La implementación de la tasa de mantenimiento vial sobre el combustible por parte de la Municipalidad de Ramallo comenzó a generar ingresos, aunque lejos de despejar los interrogantes sobre su verdadero alcance, su destino concreto y su efectividad para mejorar el estado de calles y caminos del distrito.
Desde el Ejecutivo local aseguran que la recaudación se encuentra “dentro de lo previsto”. Sin embargo, el inicio del cobro se da en un contexto de caída del consumo, deterioro del poder adquisitivo y crecientes dificultades económicas para los vecinos, que terminan absorbiendo un nuevo costo en cada carga de combustible.
El secretario de Hacienda, Lucas Reyik, explicó que las estaciones de servicio comenzaron a transferir los fondos en febrero, principalmente las pertenecientes a YPF, ubicadas sobre la Ruta 9, Villa Ramallo y Pérez Millán. Según indicó, el resto de las bocas de expendio fue incorporándose progresivamente al sistema.
El funcionario remarcó que se trata de una percepción directa sobre el precio del combustible con destino específico al mantenimiento vial. No obstante, reconoció que todavía no existe una planificación detallada sobre cómo se aplicarán esos recursos. “Después tenemos que evaluar bien el promedio de recaudación para definir cómo lo vamos a aplicar”, admitió.
Esa falta de definiciones concretas genera cuestionamientos, especialmente en un distrito donde numerosos caminos rurales, calles urbanas y accesos barriales continúan presentando un marcado deterioro. Hasta el momento, no se han informado públicamente planes, cronogramas ni montos asignados a obras específicas financiadas con esta tasa.
A su vez, Reyik reconoció que el consumo de combustibles cayó cerca de un 20% en enero respecto del año anterior, lo que limita el volumen real de fondos recaudados. Pese a ello, desde el área económica insisten en que la recaudación podría sostenerse durante el año, una afirmación que contrasta con el escenario económico general.
Un municipio sin margen

En paralelo, el intendente Mauro Poletti volvió a referirse a la delicada situación financiera del Municipio y al conflicto con la empresa Ternium Siderar, que continúa abonando solo el 25% de la tasa municipal.
Poletti se mostró optimista respecto a una posible resolución en los próximos meses, aunque sin precisar avances concretos. “Creo que en marzo o abril ya tiene que estar resuelto”, expresó, en una frase que refleja más expectativa que certezas.
El jefe comunal señaló que cualquier acuerdo estará supeditado a garantizar la gobernabilidad y el sostenimiento de áreas clave como seguridad, salud, educación y obra pública.

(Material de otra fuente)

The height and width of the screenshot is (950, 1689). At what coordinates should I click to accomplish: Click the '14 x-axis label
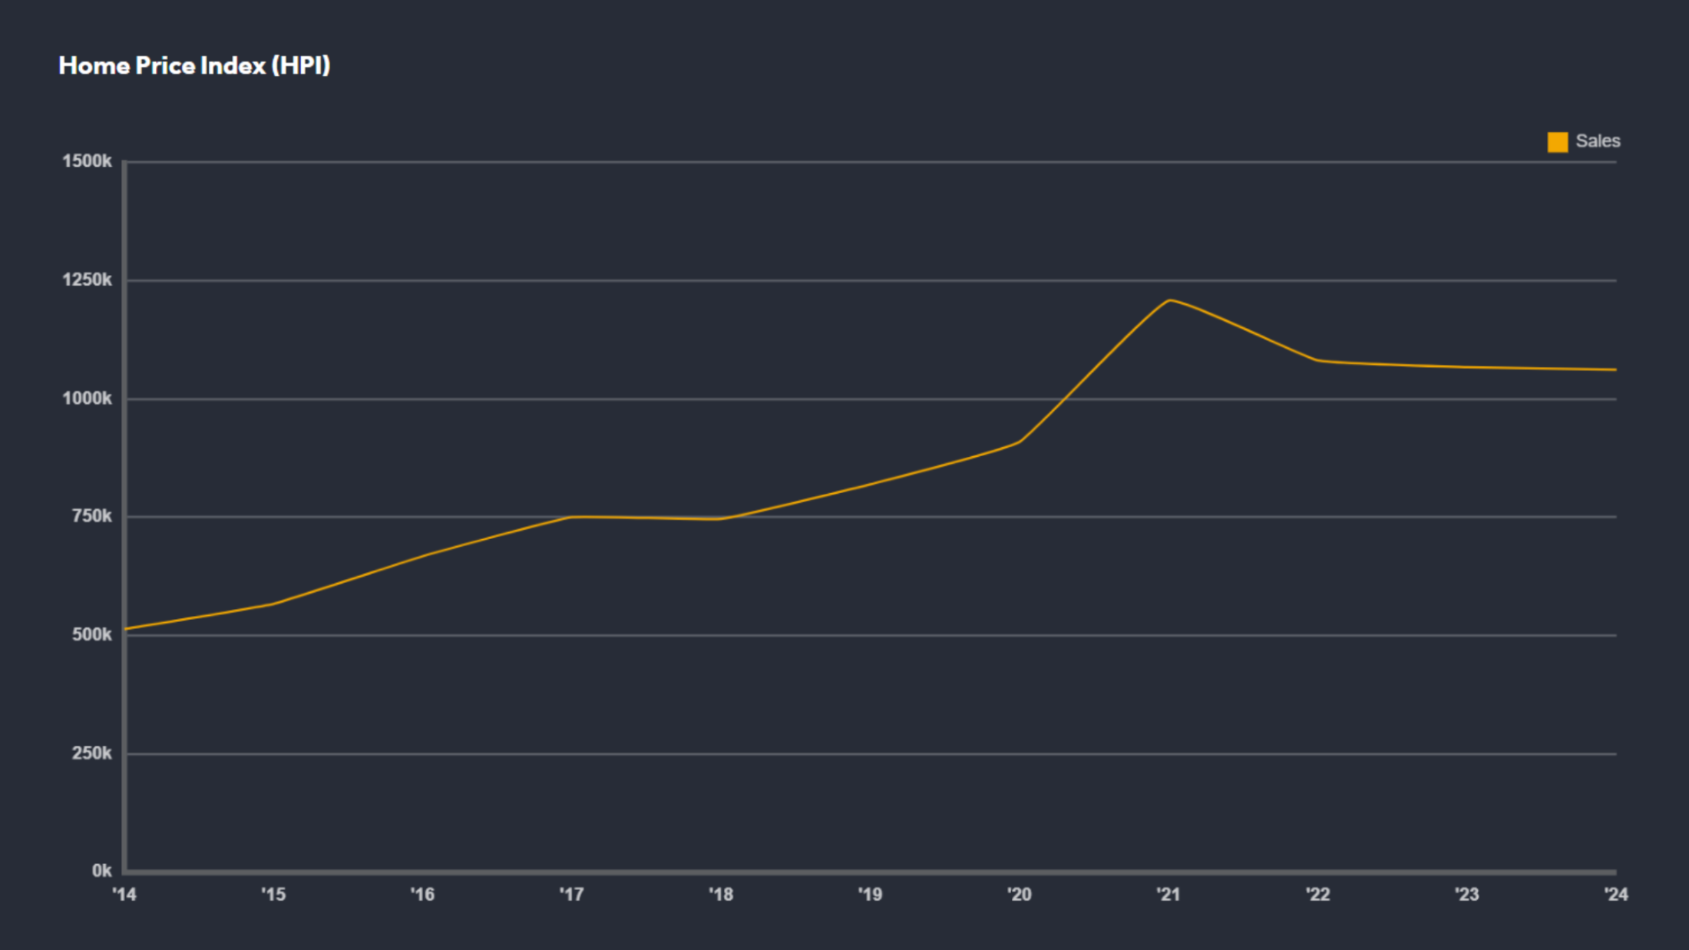[x=124, y=894]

Sin embargo, en la práctica, el municipio continúa operando con recursos ajustados y sin margen para ampliar inversiones.
Desde Hacienda, Reyik advirtió que la baja en la recaudación nacional y provincial impacta directamente en los fondos que recibe Ramallo por coparticipación. A eso se suma la reducción del coeficiente de distribución y los problemas técnicos que demoraron el envío de boletas, generando atrasos en los pagos.
Más presión sobre los vecinos
En este contexto, la tasa vial aparece como una herramienta de emergencia más que como parte de una política integral de infraestructura. Lejos de representar una solución estructural, traslada parte del peso del déficit a los contribuyentes, sin que exista, por ahora, una rendición clara sobre su uso.
Mientras el Ejecutivo sostiene que los ingresos “acompañan a los gastos”, la realidad muestra un municipio atrapado en un equilibrio frágil, condicionado por conflictos judiciales, caída de recursos y falta de planificación a largo plazo.
La creación de nuevos tributos, sin una mejora visible en los servicios, profundiza el malestar social y alimenta las dudas sobre la eficiencia del manejo financiero. La tasa vial, presentada como una herramienta clave para mejorar la transitabilidad, corre el riesgo de convertirse en otro impuesto más, sin impacto tangible en la vida cotidiana de los vecinos.